In the past I have "dd" both a flash drive/ usb and an entire hdd. In this case, I am referring to the source drive as the flash drive and the target drive as "a partition on" the hdd, but, if I recall correctly, NOT the entire partition; rather, just a "filename" that got added to other files on a working partition. I didn't state that originally, my fault.

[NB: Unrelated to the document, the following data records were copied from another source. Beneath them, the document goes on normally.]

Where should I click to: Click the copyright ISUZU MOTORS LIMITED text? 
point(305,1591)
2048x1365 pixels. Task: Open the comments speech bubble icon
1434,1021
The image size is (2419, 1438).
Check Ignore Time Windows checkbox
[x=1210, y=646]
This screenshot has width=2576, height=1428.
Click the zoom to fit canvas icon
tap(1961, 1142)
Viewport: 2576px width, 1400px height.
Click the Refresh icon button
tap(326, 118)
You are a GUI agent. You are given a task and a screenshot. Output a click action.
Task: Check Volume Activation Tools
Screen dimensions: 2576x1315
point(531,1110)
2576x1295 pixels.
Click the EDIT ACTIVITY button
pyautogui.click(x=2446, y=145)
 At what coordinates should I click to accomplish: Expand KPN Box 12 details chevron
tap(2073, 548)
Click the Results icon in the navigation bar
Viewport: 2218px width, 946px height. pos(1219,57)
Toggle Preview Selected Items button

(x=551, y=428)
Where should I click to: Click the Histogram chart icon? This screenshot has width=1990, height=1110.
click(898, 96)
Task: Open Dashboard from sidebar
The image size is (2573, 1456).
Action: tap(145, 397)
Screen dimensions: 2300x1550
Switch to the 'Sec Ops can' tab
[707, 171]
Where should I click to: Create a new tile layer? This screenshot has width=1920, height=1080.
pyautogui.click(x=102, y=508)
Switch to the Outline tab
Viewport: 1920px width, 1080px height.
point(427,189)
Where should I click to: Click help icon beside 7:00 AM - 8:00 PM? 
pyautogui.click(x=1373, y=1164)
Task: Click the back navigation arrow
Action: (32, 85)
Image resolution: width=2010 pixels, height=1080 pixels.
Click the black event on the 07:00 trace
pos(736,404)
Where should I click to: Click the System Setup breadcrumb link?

MASTERCLASSIC makes a very good point (as do other posts):
Code:
If we use a path not to the entire hard drive device /dev/sdy but rather something like "/dev/sdy1/new.filename", this will create a file named "new.filename" that is located in the partition "/dev/sdy1" of the hard drive /dev/sdy. That isn't the same thing. In the first case the cloned drive can replace the original one (given they have both the same connection type), in the second case this can't be done. The content will be the same but we need to make an inverse dd copy to get a working clone of the original.
The "target hdd" was NOT an ENTIRE drive destination, but just an image file on part of the hdd; yes, the dd command included "/dev/sdy1/new.filename".
Code:
I think I used this: "sudo dd if=/dev/sdx bs=16M of=/filepath/new.filename".
According to MC, this can't be done correctly, which no one has ever stated in the past. If MC, or anyone else, can elaborate, that would be great.
B/c it is an image file, I think MC is saying I have to convert it back to a non-image file to have a working clone, and this makes sense. What command would I use to do this, and I imagine it would need to go to a full device (usb/hdd).
Appreciate all the input and other useful comments above.
Last edited by duupunisher2x; 08-24-2020 at 07:25 AM.